Some people will see this as ideal. I've known many smart and capable programmers who hate type systems. What I see as a helpful exoskeleton of logic, they see as a rigid pain in the neck invented by programmers who want to get paid by the keystroke. Dart offers them most of the power of type checking if and when they want to deploy it. If they're just having fun and writing something simple, there's no need to be too verbose and specify the type. People like me, on the other hand, can add types to everything, and it might help catch some bugs. This kind of flexibility is ideal for the lone coder because the lone coder can choose their favorite path.
A deeper question is whether Dart and this new freedom will really make it easier to get teams together to write big programs. There's no doubt that the careful namespaces and class structure add nice firewalls that prevent collisions. That discipline is something that's bound to help most people.

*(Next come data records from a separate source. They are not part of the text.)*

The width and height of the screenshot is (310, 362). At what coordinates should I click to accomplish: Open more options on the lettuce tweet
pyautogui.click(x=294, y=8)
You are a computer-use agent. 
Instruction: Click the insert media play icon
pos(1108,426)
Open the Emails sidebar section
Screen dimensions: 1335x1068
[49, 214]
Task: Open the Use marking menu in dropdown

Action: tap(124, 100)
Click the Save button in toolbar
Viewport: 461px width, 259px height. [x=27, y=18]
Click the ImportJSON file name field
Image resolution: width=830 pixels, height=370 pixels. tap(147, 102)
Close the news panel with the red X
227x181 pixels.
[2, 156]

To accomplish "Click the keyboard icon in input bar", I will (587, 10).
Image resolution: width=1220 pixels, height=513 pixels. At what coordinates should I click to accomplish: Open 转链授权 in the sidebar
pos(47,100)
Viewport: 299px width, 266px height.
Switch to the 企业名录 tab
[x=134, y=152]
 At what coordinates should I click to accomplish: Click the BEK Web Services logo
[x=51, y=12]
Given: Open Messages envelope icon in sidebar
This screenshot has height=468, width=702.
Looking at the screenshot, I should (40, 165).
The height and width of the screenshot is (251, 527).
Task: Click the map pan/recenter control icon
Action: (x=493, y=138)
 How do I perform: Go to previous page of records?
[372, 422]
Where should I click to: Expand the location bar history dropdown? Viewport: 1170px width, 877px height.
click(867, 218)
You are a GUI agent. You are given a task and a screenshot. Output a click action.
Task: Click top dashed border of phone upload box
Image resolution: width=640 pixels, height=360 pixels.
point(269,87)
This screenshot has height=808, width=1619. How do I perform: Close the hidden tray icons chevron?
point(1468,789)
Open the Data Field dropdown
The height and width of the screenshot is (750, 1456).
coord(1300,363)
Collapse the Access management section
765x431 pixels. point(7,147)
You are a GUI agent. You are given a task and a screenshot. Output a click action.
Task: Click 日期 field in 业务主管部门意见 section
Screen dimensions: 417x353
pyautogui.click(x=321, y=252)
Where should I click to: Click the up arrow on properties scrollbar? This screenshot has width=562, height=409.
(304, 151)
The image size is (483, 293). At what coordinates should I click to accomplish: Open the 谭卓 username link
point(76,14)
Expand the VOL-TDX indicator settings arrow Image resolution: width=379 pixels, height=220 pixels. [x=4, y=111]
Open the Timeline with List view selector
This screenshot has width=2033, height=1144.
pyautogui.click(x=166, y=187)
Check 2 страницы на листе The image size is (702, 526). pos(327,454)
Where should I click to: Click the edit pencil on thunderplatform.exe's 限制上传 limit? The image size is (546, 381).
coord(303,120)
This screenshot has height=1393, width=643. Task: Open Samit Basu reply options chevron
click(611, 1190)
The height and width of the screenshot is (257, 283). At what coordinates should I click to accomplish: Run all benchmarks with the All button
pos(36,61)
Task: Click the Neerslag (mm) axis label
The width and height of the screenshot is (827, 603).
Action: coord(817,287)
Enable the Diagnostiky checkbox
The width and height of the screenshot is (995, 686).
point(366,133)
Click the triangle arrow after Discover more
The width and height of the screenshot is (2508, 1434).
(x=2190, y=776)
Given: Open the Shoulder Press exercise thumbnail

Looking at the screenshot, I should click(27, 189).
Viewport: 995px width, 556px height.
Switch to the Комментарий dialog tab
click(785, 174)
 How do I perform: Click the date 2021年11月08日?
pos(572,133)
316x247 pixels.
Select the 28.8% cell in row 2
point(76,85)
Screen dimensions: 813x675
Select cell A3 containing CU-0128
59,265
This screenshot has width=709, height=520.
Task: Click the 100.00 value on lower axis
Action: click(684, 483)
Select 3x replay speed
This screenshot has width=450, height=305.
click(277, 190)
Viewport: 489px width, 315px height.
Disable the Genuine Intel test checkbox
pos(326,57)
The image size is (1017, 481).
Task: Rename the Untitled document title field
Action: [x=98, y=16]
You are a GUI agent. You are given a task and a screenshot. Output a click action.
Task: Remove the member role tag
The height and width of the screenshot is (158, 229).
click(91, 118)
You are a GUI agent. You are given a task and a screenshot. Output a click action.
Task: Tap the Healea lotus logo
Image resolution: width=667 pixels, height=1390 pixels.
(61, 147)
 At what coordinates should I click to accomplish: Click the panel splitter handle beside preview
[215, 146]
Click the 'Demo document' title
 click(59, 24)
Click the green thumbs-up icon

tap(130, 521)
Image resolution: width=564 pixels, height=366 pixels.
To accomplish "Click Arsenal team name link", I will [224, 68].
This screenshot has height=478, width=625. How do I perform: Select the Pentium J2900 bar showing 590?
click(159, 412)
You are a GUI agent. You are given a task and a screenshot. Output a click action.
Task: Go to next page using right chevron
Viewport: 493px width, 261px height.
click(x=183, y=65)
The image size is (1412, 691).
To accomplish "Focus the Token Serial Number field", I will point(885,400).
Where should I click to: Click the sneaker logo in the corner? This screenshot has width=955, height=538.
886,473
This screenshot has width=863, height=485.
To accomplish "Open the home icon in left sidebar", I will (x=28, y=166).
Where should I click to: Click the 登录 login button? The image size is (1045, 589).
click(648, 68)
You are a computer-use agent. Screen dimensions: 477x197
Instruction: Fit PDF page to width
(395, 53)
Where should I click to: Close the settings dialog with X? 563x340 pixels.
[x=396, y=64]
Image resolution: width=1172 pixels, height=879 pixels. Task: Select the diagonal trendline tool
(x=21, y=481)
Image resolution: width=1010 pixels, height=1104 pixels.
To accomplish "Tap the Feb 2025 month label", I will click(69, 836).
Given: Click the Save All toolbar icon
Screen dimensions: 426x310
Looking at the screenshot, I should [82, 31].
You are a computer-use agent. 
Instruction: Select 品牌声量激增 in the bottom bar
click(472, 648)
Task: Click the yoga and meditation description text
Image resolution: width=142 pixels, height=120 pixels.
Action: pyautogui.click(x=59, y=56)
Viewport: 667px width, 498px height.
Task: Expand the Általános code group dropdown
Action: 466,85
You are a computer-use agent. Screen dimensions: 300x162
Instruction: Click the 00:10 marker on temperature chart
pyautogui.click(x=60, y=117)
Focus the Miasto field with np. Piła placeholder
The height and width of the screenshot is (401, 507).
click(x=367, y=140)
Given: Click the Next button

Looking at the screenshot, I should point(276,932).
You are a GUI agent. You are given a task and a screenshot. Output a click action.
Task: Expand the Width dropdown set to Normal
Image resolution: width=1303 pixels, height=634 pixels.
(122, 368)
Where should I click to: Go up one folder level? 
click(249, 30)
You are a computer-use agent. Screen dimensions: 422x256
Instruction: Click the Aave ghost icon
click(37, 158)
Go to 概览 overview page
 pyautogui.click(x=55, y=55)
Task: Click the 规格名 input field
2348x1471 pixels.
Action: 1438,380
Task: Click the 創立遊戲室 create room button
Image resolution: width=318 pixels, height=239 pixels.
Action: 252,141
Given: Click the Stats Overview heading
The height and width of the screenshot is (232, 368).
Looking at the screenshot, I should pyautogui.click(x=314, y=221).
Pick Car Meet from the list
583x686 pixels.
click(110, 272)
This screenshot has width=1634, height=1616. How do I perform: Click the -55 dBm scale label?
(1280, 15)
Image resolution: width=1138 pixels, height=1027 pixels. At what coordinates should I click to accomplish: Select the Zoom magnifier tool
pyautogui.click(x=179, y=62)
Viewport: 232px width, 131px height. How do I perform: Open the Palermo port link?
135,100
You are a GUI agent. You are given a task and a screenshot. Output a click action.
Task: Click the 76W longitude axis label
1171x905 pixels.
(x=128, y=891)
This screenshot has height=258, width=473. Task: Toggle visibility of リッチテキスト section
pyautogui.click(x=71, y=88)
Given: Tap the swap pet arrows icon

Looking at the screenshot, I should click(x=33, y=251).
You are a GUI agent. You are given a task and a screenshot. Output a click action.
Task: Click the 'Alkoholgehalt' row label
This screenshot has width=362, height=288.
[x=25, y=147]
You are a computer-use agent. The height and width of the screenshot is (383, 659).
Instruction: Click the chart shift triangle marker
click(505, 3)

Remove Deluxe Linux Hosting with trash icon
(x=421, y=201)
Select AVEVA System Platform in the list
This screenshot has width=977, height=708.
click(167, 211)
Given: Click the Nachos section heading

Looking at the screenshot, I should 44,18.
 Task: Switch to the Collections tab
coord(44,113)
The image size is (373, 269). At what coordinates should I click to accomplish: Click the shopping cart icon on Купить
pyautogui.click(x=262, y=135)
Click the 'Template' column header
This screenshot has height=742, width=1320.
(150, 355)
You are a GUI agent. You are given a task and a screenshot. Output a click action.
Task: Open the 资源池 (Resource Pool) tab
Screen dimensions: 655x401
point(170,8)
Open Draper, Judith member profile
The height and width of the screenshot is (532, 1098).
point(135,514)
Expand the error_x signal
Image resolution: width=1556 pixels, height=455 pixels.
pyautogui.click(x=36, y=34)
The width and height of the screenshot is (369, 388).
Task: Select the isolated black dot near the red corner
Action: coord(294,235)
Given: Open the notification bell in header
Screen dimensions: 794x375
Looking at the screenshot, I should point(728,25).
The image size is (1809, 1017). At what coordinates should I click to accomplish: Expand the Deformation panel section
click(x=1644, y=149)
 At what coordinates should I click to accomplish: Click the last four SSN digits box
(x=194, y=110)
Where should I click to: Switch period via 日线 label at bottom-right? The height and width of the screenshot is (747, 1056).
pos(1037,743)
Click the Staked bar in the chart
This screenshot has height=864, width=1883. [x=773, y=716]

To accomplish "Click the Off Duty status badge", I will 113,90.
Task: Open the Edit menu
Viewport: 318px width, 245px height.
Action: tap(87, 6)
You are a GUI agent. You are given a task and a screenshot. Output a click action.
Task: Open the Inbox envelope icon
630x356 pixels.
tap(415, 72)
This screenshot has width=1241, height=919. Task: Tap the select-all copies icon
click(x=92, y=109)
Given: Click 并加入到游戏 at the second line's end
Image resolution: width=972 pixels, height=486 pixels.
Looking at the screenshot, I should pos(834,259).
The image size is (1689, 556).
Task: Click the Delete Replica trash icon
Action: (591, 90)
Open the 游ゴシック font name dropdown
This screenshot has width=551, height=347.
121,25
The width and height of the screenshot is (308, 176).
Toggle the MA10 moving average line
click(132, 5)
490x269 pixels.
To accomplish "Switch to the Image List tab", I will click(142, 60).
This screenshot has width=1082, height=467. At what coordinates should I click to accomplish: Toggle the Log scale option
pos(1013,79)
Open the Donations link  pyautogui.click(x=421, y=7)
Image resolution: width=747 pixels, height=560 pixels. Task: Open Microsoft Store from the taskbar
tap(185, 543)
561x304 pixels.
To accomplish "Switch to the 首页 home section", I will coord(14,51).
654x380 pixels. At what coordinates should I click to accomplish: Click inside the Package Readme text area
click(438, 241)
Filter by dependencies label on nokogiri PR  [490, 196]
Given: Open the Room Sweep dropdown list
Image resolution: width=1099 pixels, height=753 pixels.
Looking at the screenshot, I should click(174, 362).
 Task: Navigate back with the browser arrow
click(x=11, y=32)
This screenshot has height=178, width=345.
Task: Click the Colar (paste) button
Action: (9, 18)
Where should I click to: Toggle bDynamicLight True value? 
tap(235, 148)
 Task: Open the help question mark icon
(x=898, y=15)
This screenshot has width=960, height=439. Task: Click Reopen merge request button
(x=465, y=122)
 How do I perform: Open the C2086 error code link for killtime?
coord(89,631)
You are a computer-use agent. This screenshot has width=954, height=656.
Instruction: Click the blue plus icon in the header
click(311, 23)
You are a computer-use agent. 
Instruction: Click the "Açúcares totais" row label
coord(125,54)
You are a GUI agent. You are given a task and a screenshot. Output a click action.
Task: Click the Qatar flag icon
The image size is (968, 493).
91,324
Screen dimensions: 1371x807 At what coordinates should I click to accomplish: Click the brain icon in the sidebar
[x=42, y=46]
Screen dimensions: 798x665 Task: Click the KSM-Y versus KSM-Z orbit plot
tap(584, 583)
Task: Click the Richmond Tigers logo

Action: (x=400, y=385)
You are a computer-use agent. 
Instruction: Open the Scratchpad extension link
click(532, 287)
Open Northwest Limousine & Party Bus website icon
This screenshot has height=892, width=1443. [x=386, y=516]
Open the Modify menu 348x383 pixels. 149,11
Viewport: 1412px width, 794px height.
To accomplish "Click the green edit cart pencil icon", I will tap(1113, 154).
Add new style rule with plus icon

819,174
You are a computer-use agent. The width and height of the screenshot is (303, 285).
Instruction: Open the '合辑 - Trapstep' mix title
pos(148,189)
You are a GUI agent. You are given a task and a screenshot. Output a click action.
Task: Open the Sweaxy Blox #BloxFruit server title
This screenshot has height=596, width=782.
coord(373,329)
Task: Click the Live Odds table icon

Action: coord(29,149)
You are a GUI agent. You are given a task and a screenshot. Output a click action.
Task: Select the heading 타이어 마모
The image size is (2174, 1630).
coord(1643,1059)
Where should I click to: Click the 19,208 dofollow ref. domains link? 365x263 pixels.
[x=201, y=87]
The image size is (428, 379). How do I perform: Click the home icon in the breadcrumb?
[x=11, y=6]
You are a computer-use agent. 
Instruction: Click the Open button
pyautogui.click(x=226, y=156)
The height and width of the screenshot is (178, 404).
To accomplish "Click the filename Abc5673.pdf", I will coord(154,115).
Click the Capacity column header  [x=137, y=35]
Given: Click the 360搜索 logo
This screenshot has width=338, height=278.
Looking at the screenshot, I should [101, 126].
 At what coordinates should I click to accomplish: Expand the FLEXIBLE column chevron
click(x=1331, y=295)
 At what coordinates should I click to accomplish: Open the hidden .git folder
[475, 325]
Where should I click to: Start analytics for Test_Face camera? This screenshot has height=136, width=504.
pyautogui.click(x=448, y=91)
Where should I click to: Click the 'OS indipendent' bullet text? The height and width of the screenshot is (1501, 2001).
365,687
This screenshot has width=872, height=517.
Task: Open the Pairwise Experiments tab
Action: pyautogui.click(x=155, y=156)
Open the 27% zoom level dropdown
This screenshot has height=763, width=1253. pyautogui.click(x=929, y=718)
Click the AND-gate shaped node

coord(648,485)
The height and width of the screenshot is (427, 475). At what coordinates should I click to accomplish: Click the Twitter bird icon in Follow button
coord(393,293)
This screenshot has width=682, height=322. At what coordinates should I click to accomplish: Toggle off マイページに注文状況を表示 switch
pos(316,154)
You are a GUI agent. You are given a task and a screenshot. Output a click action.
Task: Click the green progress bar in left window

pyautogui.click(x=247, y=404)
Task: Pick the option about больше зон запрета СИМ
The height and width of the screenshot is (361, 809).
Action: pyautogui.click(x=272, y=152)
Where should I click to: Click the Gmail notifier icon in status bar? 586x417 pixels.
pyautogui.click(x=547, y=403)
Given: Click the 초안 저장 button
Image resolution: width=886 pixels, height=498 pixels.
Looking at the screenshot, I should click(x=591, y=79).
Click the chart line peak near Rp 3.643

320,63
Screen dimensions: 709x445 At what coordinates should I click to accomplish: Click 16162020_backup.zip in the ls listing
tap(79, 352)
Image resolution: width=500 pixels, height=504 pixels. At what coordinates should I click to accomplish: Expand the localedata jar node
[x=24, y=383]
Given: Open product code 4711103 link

But can all of the other new features and flexibility help larger teams? In some cases, the syntactical shorthand may sow confusion. In others, the devil-may-care attitude toward typing will leave team members at odds with each other because flexibility isn't always a good idea for keeping people on the same path.
Google Dart: Structure and freedom I've worked on several teams where the leader was a real whip cracker who drafted long lists of annoying rules. Each statement had to be on its own line. Each constant had to start with a certain letter. There could be no chaining of method calls because it made stepping through the code difficult during debugging. Everyone hated the rules and the rule maker, but the code was much more consistent and readable.
Dart seems to be taking the opposite approach. There are often several ways to say exactly the same thing. Functions are first-class objects and they're tossed everywhere. Constructors take various forms. Of course you can also get your own whip cracker to come up with tough rules and jam them down the throats of the coders, but we can already do that with the existing languages. If anything, Dart is offering more ways for programmers to develop their own secret idioms, then get cheesed off when the other coders can't grok their infinite coolness.